If only the difficulties with SQL were as trivial and nit-picky as that lot. "Minefield"? That guy needs to get a life. Most of the parsing trouble can be characterised as: the file content doesn't comply with the standard, but the vendor/parser is trying to be friendly and make guesses. Sometimes it guesses wrong/inconsistently with other guesses. The 'fix' is: reject the file. Anyhoo it's not the standard that's at fault, but rather the parser/implementation.

In a few cases it's that there's implementation-defined limits on depth of nesting structures or on digits in a number/chars in a string/etc; or on how to represent/what counts as whitespace. Not sufficiently broken for me to be looking for an alternative, thank you.

@dandl There are less than 10 predefined primitive scalar types, everything else is composed from them. Why is this a problem?

Now that we learn Darren sees this as both an interchange format, and a programming language in its own right ...

I'd expect a programming language to be able to declare its own types, including enumerations, not be limited to structures composed from predefined types. Then values/objects of those types, including literals, to get embedded in Sets/Relations/ranges/etc.; also to be referenced in (overloadable/generic) functions over those types. Darren wants the whole shebang to be interchangeable.
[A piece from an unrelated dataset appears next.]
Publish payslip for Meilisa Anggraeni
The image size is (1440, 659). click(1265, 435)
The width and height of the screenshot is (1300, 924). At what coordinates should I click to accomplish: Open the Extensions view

@dandl It's obvious the schema can be serialised and transferred as JSON, but now there has to be agreement of meaning. You can serialise the DDL from SQL Server and send it over to Oracle, but it will be treated as just a chunk of data, not something special like a schema.

Now we're talking about not only the schema but also type decls, function definitions, etc. JSON merely conveys (structured) data, not its role to agree on meaning. That you can't interchange a SQL-Server schema with an Oracle schema is no surprise (nor is it Oracle's nor JSON's role to implement the 'meaning'). So there needs to be an interpreter that recognises the DDL and applies the declarations into Oracle. JSON is still a fine mechanism for conveying the DDL. This is not a reason to throw out JSON.

The hard part here is defining structures to represent program objects. Whether they use {  } or (  ) or [  ] to denote varieties of repeated/nested bits is neither here nor there. Just follow JSON. Please.

Quote from Darren Duncan on April 10, 2021, 2:29 am
Quote from dandl on April 10, 2021, 12:27 am

JSON is absolutely standardised. It has strings, numbers, true/false, null, objects, arrays. Some libraries impose limits (such as floating point numbers instead of arbitrary precision) and some have extensions (comments and dates). If both ends are using the same schema, and assuming a convention for dates, then AFAIK all kinds of business data can be transferred. There are probably some corner cases, but I can't think of any right now. I'm using it right now for nested relational data and it works just fine.

Please have a look at this and share your thoughts:

http://seriot.ch/parsing_json.php - "Parsing JSON is a Minefield"

That is one of my sources explaining the non-standardization and issues with JSON.

Also https://github.com/nst/JSONTestSuite can be informative.

Here's one about YAML problems:

https://hitchdev.com/strictyaml/why/implicit-typing-removed/

Also YAML being a superset of JSON inherits anything about JSON.

The JSON problems are all fixable, at the risk of breaking changes. YAML is beyond hope.